You’re likely going to need to take matters into your own hands and do a little bit of self promotion. Also, keep in mind that not every type of linkbait you try is going to work. While I don’t like to use the term luck, since it implies you have no control, luck does play into things a little. Wildly successful linkbaiting campaigns require the right person or people seeing it at the right time.
Some estimates that I’ve seen are that for every four attempts at linkbait, not just regular blog posts, but actual attempts to create linkbait, one of them will get some links. Maybe one in twenty will be homeruns. So this is kind of like baseball you’re going to strike out more than you get a hit, and only once in a while hit one out of the park, but when you do, be ready for massive traffic and links.
One thing that you should do when creating linkbait is to think like a copywriter. For example, the most important element of a salesletter is the headline. If you write a compelling headline that attracts attention, you’re halfway there. Linkbaiting is the same way you need to write great headlines that will attract attention. Fortunately, it’s really easy to see what type of headlines are working, just head over to digg.com or netscape.com and read the headlines of the items that have made the popular pages.
Also, you don’t want to write like you’re trying to get in a scientific journal. Again, write like a copywriter. Use short paragraphs, informal grammar (i.e. write like you talk), use slang when appropriate, feel free to insert pictures and videos.

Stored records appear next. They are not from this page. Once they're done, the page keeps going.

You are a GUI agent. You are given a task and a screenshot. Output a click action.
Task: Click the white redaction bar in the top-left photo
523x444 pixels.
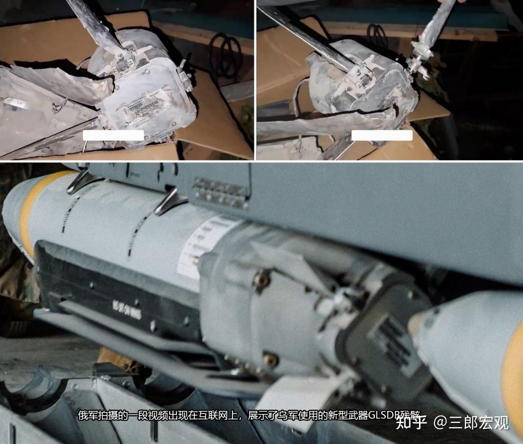point(113,135)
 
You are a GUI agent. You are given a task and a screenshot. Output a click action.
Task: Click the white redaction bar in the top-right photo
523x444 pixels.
point(382,136)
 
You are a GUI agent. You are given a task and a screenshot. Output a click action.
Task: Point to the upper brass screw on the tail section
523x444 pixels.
point(261,279)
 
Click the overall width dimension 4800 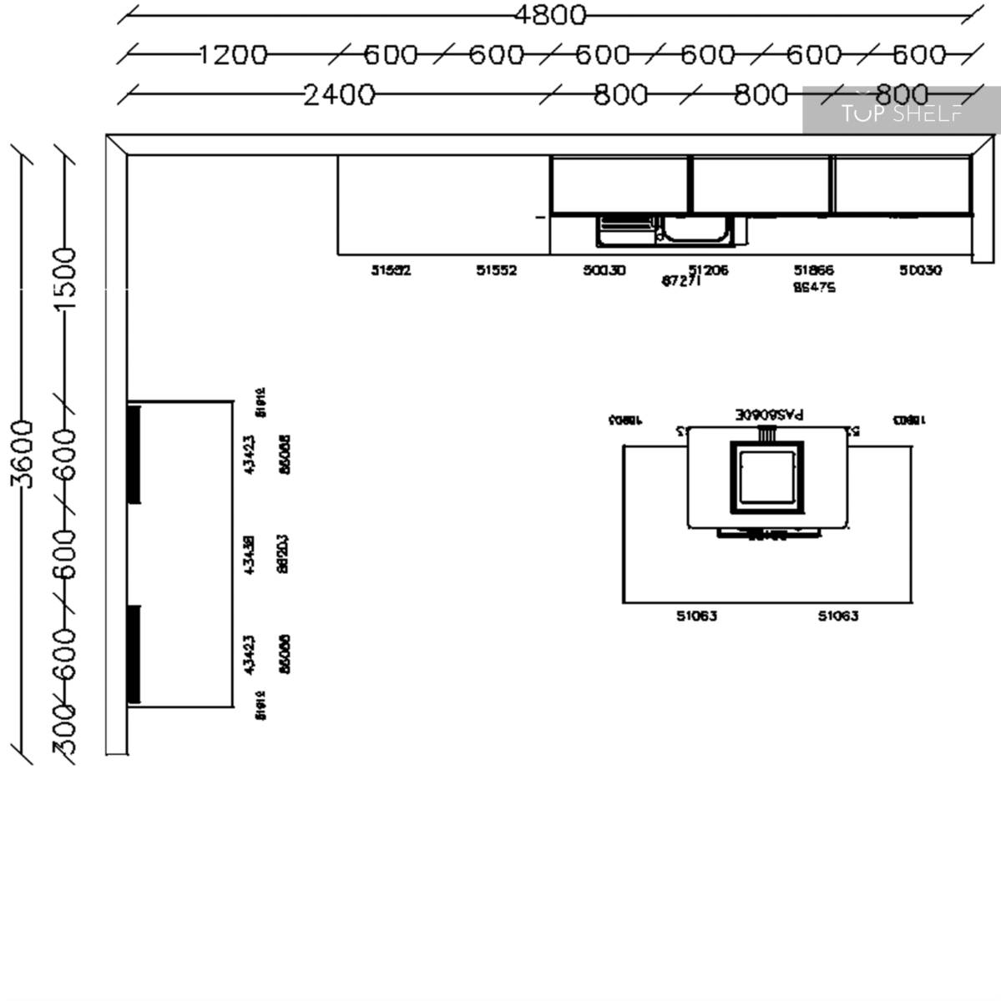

Also, don’t be afraid to do a little self promotion. Don’t wait for someone else to submit your post to digg or netscape do it yourself. Post in related forums and ask what people think or even email other bloggers and ask them for a critique.
And that’s linkbaiting in a nutshell.
While it’s not quite as simple as article marketing or directory submissions, it has tremendous upside, and is well worth learning how to do.
One of these days I’ll upload my hour long tutorial from my now unavailable link building course, Mission Unlinkable, but for there are plenty of good guides you can find online if you Google it or search Youtube.